EXERCISE BRIEF: Please reproduce the records below, renaming "computer-use agent" to "screen assistant" wherever it appears and leaving everything else unchanged.

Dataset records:
— START —

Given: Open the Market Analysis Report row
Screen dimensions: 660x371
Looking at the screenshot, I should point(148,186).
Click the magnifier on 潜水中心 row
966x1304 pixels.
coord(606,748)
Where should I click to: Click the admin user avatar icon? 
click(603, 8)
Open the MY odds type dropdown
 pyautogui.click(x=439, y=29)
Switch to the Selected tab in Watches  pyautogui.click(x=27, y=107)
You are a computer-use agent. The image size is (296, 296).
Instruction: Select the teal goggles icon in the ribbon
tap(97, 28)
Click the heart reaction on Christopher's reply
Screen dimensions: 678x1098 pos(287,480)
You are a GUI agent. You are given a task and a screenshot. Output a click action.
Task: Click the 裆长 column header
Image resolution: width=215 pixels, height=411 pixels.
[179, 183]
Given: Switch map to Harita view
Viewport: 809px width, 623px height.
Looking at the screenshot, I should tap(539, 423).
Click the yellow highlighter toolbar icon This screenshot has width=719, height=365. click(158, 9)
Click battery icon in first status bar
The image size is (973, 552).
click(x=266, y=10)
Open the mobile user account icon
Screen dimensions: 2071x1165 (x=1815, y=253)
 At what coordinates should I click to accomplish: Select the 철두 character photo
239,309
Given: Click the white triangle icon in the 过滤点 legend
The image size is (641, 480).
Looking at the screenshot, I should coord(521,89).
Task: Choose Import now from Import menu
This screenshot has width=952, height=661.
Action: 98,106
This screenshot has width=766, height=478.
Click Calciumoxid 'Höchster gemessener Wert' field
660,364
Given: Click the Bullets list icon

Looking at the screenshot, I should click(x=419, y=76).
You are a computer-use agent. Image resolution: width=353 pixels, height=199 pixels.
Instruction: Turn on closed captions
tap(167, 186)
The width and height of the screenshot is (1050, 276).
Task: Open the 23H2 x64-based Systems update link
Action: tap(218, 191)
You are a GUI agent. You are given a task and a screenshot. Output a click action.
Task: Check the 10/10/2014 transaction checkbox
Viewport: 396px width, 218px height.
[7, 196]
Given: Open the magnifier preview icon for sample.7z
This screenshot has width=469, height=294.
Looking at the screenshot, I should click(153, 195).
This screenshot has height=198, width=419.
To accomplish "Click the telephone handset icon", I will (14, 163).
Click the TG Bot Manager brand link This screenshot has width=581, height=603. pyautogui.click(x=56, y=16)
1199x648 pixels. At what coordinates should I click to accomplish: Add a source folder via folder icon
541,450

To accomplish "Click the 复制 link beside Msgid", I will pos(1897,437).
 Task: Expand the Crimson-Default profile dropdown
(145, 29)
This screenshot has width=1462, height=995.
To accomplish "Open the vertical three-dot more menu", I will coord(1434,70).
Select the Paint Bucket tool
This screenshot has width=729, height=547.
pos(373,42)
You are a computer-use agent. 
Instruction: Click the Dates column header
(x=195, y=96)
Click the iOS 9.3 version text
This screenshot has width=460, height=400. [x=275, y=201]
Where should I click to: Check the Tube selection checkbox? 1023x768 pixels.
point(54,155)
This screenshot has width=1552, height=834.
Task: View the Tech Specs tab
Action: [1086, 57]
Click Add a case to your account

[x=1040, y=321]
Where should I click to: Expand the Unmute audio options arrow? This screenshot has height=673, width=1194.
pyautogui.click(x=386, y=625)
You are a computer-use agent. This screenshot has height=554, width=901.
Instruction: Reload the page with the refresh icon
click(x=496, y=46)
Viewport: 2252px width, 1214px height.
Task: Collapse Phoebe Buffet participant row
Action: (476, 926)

— END —

EXERCISE RESULT:
Given: Open the Market Analysis Report row
Screen dimensions: 660x371
Looking at the screenshot, I should point(148,186).
Click the magnifier on 潜水中心 row
966x1304 pixels.
coord(606,748)
Where should I click to: Click the admin user avatar icon? 
click(603, 8)
Open the MY odds type dropdown
 pyautogui.click(x=439, y=29)
Switch to the Selected tab in Watches  pyautogui.click(x=27, y=107)
You are a screen assistant. The image size is (296, 296).
Instruction: Select the teal goggles icon in the ribbon
tap(97, 28)
Click the heart reaction on Christopher's reply
Screen dimensions: 678x1098 pos(287,480)
You are a GUI agent. You are given a task and a screenshot. Output a click action.
Task: Click the 裆长 column header
Image resolution: width=215 pixels, height=411 pixels.
[179, 183]
Given: Switch map to Harita view
Viewport: 809px width, 623px height.
Looking at the screenshot, I should tap(539, 423).
Click the yellow highlighter toolbar icon This screenshot has width=719, height=365. click(158, 9)
Click battery icon in first status bar
The image size is (973, 552).
click(x=266, y=10)
Open the mobile user account icon
Screen dimensions: 2071x1165 (x=1815, y=253)
 At what coordinates should I click to accomplish: Select the 철두 character photo
239,309
Given: Click the white triangle icon in the 过滤点 legend
The image size is (641, 480).
Looking at the screenshot, I should coord(521,89).
Task: Choose Import now from Import menu
This screenshot has width=952, height=661.
Action: 98,106
This screenshot has width=766, height=478.
Click Calciumoxid 'Höchster gemessener Wert' field
660,364
Given: Click the Bullets list icon

Looking at the screenshot, I should click(x=419, y=76).
You are a screen assistant. Image resolution: width=353 pixels, height=199 pixels.
Instruction: Turn on closed captions
tap(167, 186)
The width and height of the screenshot is (1050, 276).
Task: Open the 23H2 x64-based Systems update link
Action: tap(218, 191)
You are a GUI agent. You are given a task and a screenshot. Output a click action.
Task: Check the 10/10/2014 transaction checkbox
Viewport: 396px width, 218px height.
[7, 196]
Given: Open the magnifier preview icon for sample.7z
This screenshot has width=469, height=294.
Looking at the screenshot, I should click(153, 195).
This screenshot has height=198, width=419.
To accomplish "Click the telephone handset icon", I will (14, 163).
Click the TG Bot Manager brand link This screenshot has width=581, height=603. pyautogui.click(x=56, y=16)
1199x648 pixels. At what coordinates should I click to accomplish: Add a source folder via folder icon
541,450

To accomplish "Click the 复制 link beside Msgid", I will pos(1897,437).
 Task: Expand the Crimson-Default profile dropdown
(145, 29)
This screenshot has width=1462, height=995.
To accomplish "Open the vertical three-dot more menu", I will coord(1434,70).
Select the Paint Bucket tool
This screenshot has width=729, height=547.
pos(373,42)
You are a screen assistant. 
Instruction: Click the Dates column header
(x=195, y=96)
Click the iOS 9.3 version text
This screenshot has width=460, height=400. [x=275, y=201]
Where should I click to: Check the Tube selection checkbox? 1023x768 pixels.
point(54,155)
This screenshot has width=1552, height=834.
Task: View the Tech Specs tab
Action: [1086, 57]
Click Add a case to your account

[x=1040, y=321]
Where should I click to: Expand the Unmute audio options arrow? This screenshot has height=673, width=1194.
pyautogui.click(x=386, y=625)
You are a screen assistant. This screenshot has height=554, width=901.
Instruction: Reload the page with the refresh icon
click(x=496, y=46)
Viewport: 2252px width, 1214px height.
Task: Collapse Phoebe Buffet participant row
Action: (476, 926)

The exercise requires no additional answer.